Opening a bank account is an important step toward financial independence and responsible money management. It lets you securely store your money, learn about banking services, and develop essential financial skills.
If you opened a bank account when you were a child, it’s likely a savings account, but there are multiple options as you get older. Here’s a quick overview:
Savings account
A savings account provides a safe place to deposit and grow your money while earning interest. With low or no balance requirements, savings accounts are an accessible way to learn the importance of saving money, how to set goals, and prepare for future expenses.
Checking account
A checking account offers a bit more flexibility for everyday transactions. It lets you deposit and withdraw money easily, write checks, and make electronic payments.

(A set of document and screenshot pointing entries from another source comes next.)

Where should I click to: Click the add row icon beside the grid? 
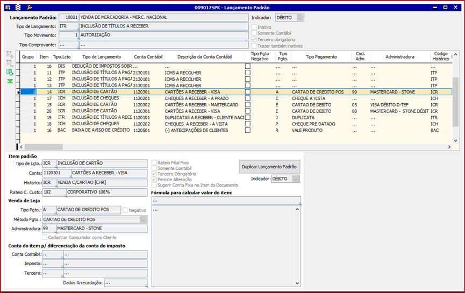coord(10,54)
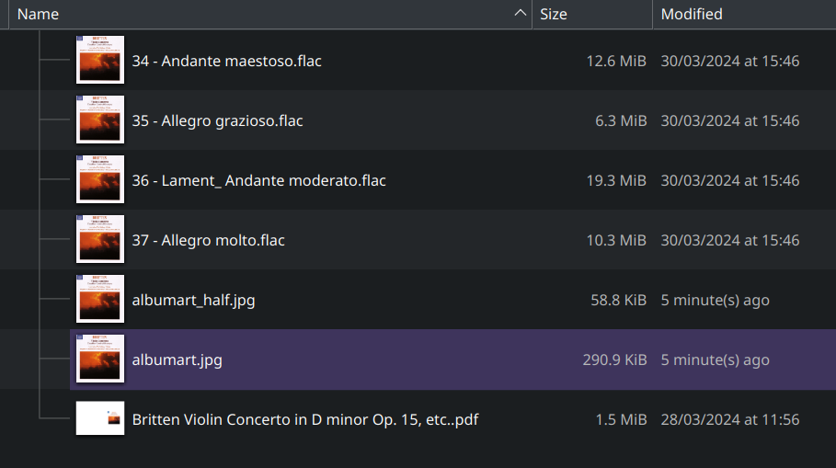Click the albumart_half.jpg image preview icon
The width and height of the screenshot is (836, 468).
(100, 300)
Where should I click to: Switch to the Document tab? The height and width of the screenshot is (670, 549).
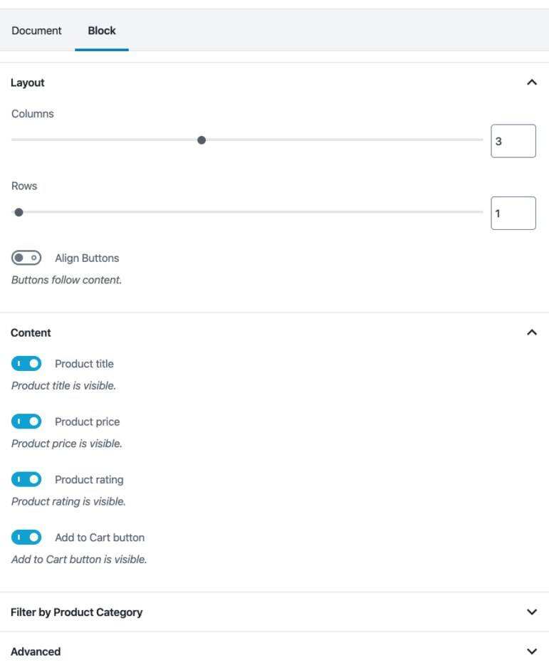(36, 31)
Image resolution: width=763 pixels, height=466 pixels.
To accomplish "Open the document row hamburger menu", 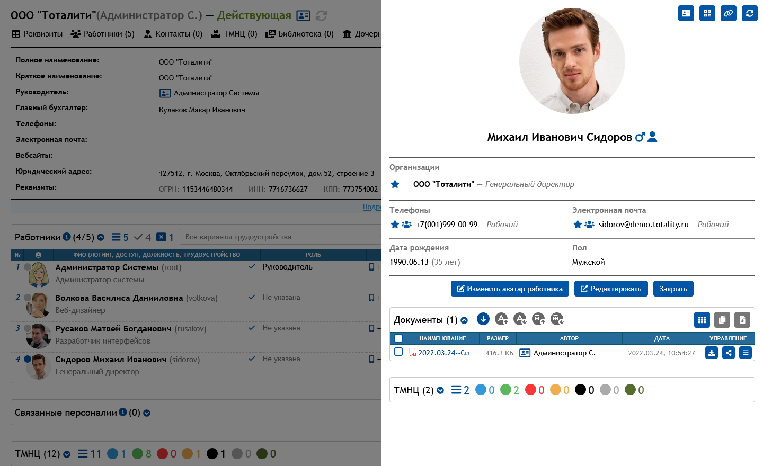I will coord(745,353).
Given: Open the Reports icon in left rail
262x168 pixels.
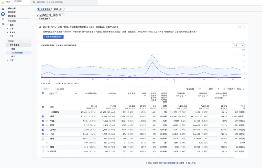Looking at the screenshot, I should [x=3, y=14].
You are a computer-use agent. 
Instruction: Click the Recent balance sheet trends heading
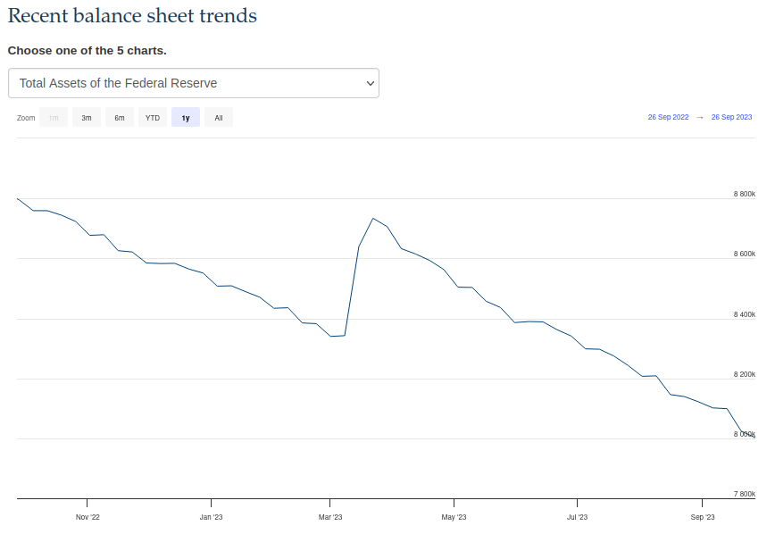point(132,16)
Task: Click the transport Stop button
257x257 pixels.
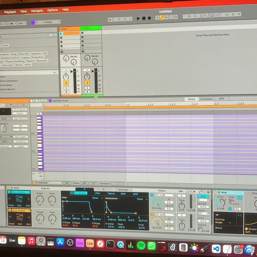Action: [x=144, y=18]
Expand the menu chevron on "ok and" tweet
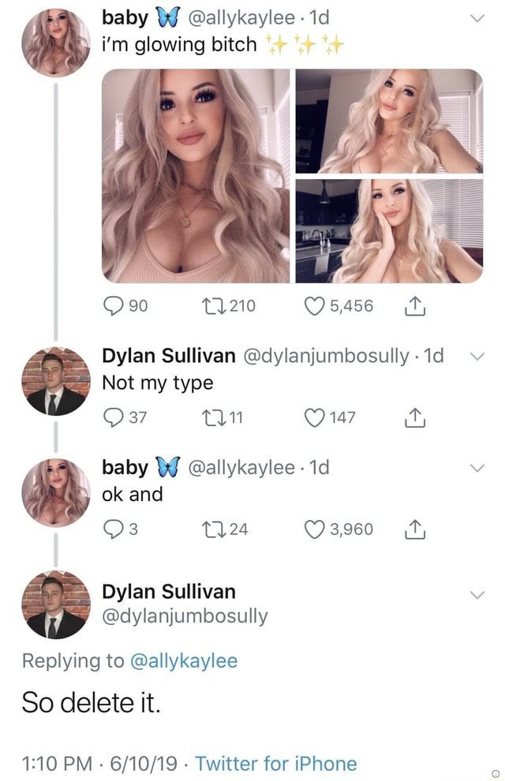The image size is (505, 781). tap(473, 469)
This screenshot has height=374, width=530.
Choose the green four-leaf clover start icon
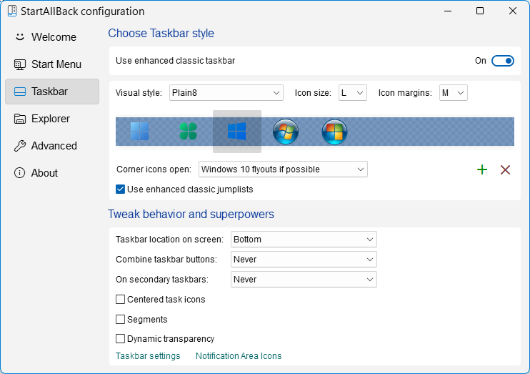(x=188, y=132)
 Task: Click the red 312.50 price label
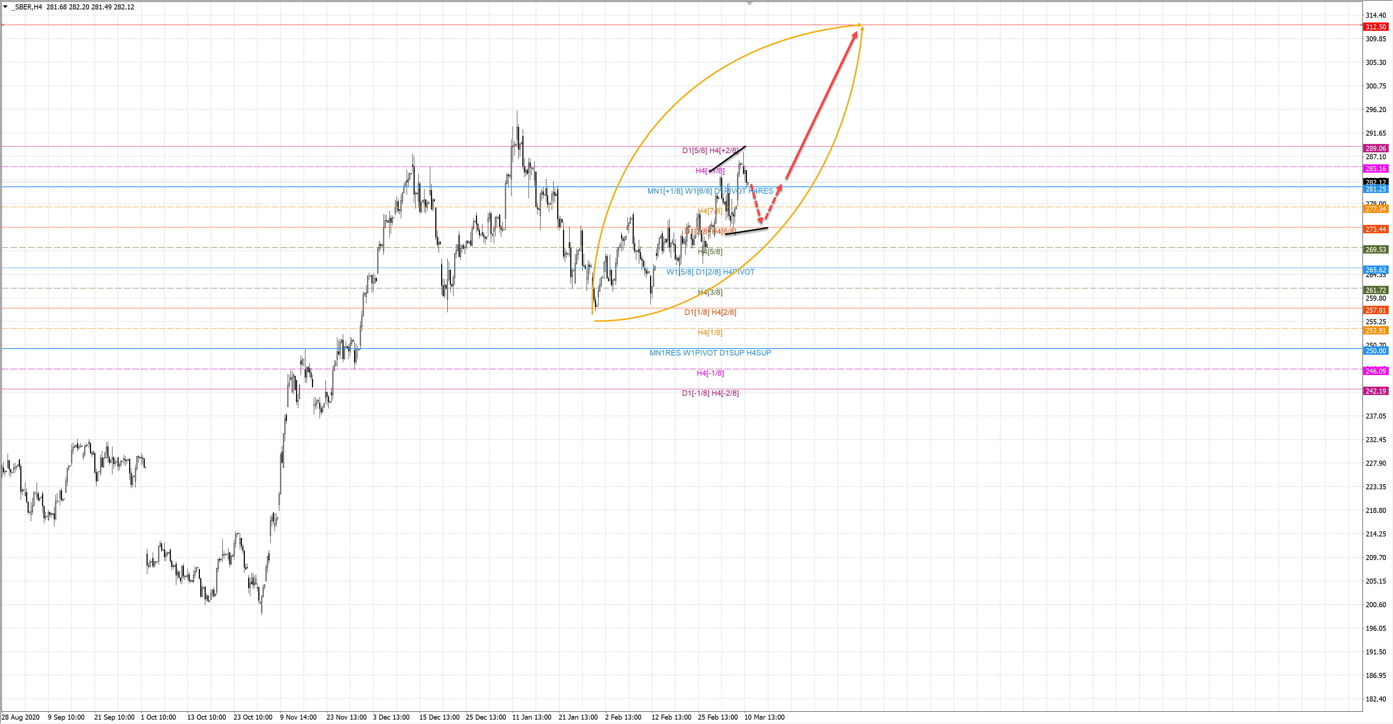(1376, 27)
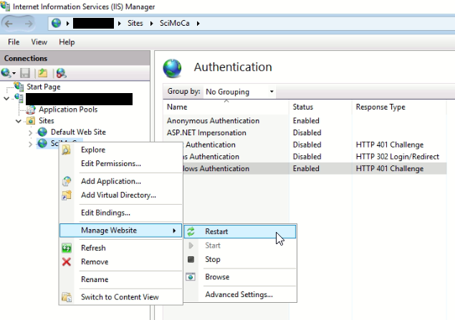Collapse the Sites tree node

[19, 121]
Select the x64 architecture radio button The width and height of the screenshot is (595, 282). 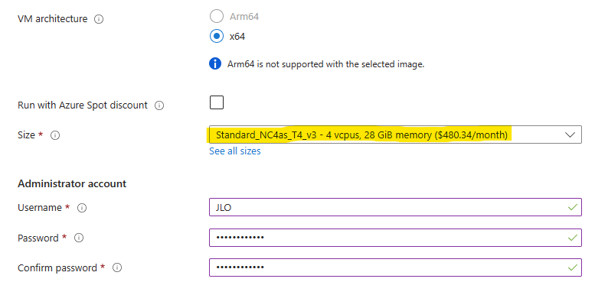[x=217, y=37]
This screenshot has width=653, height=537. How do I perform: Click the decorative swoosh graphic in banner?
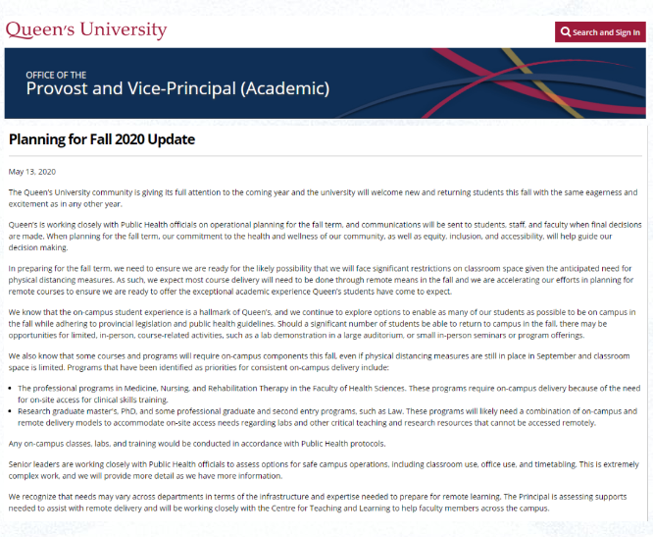pyautogui.click(x=500, y=83)
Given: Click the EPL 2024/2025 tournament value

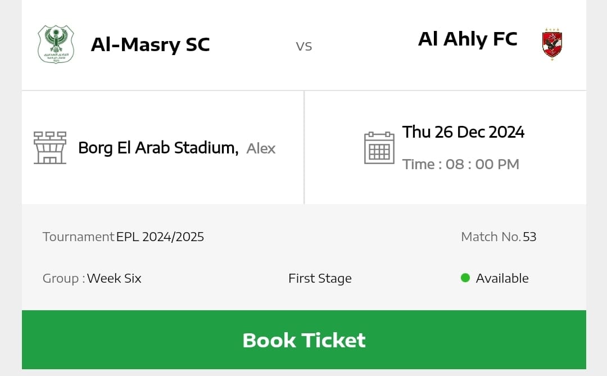Looking at the screenshot, I should pos(160,237).
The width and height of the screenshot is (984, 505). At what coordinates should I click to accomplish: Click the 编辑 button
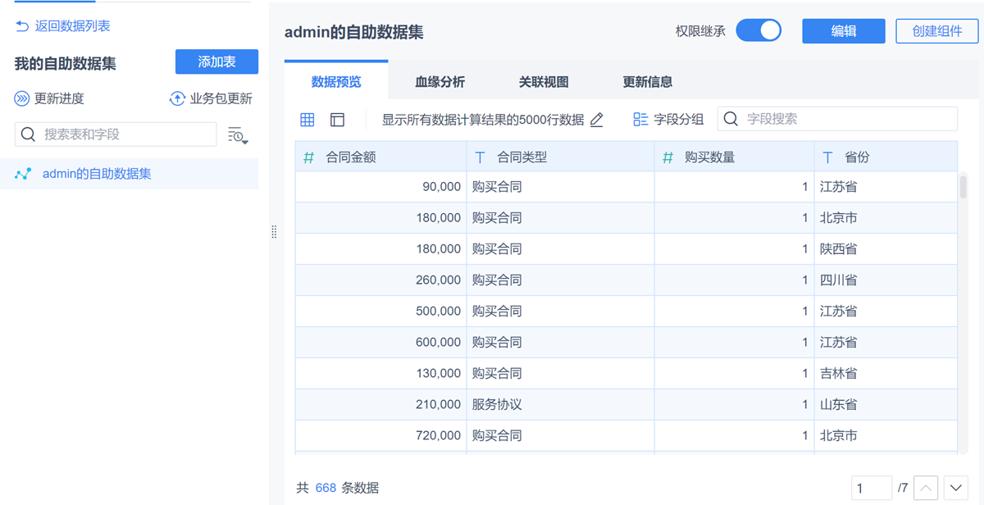pyautogui.click(x=844, y=31)
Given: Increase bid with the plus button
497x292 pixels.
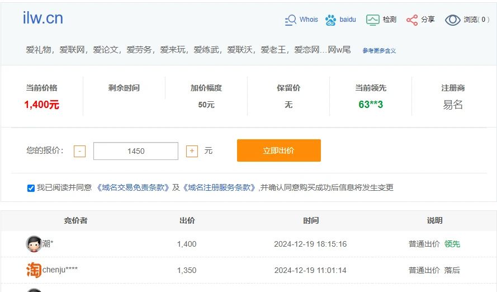Looking at the screenshot, I should (x=192, y=151).
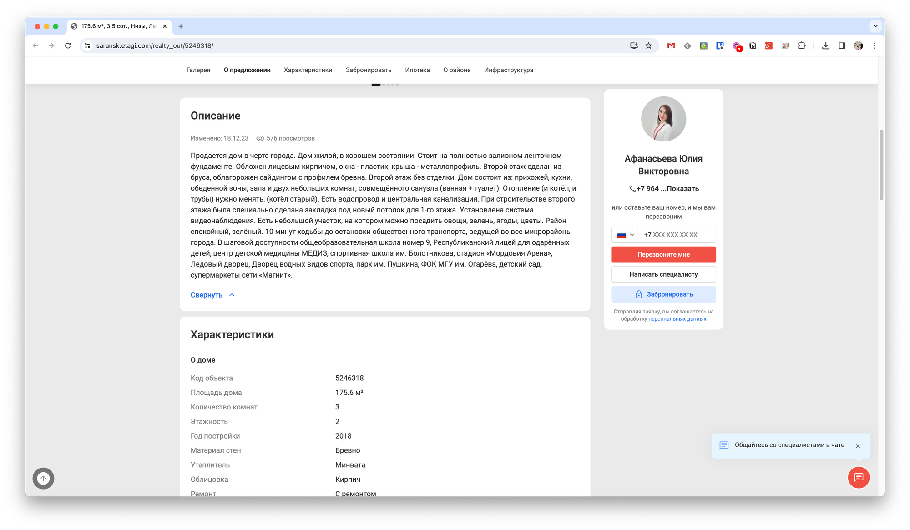Viewport: 910px width, 530px height.
Task: Open the country flag code dropdown
Action: tap(625, 235)
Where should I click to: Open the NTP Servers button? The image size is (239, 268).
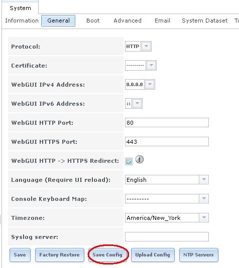point(198,255)
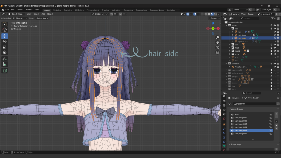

Checking accounts often have the option of a debit card, which you can use to make in-person purchases without cash and access your money from ATMs. By managing a checking account, you’ll begin developing budgeting skills and understanding the basics of personal finance.
Joint account
A joint account is shared with a parent or guardian, which means the adult can easily help manage your finances or quickly transfer you money if needed. Joint accounts can be especially useful for shared savings goals or when a teenager is not of legal age to have an account solely in their name.
Before choosing an account, make sure to compare the various features, fees, and services. Don’t forget to compare accounts across financial institutions as well. It also doesn’t hurt to discuss your options with a parent or guardian who can provide guidance and support in making an informed decision. No matter which account is right for you, beginning a financial relationship is an important step, one that opens even more possibilities in the future.